--- Data records ---

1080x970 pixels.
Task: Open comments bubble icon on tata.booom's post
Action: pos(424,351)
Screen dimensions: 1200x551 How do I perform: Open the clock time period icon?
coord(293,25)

---
--- Data records ---

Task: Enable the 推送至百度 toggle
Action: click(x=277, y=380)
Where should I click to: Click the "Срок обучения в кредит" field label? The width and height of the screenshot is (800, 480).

---
--- Data records ---

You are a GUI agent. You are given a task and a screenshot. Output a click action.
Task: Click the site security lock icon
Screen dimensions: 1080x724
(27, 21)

---

▶ [Exercise prompt]
Search the material above for the word "screenshot", then copy out each line that has it.

▶ [Written response]
Where should I click to: Click the "Срок обучения в кредит" field label? The width and height of the screenshot is (800, 480).
You are a GUI agent. You are given a task and a screenshot. Output a click action.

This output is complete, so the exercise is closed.